▶ Available records:
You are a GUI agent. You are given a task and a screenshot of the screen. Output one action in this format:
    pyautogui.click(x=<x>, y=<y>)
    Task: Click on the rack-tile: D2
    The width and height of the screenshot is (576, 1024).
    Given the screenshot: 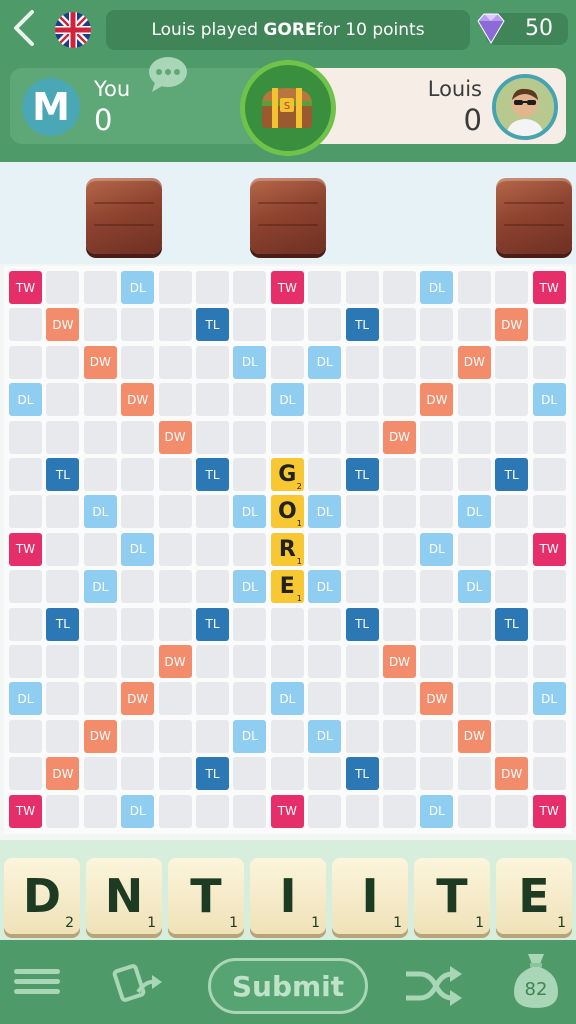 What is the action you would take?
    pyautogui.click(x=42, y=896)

▶ Task instructions: Switch "rack-tile" to "board-tile" in everything from the start of the lines down to the line containing "The width and", and give back only those lines with nothing else altered.

▶ Exercise answer:
You are a GUI agent. You are given a task and a screenshot of the screen. Output one action in this format:
    pyautogui.click(x=<x>, y=<y>)
    Task: Click on the board-tile: D2
    The width and height of the screenshot is (576, 1024).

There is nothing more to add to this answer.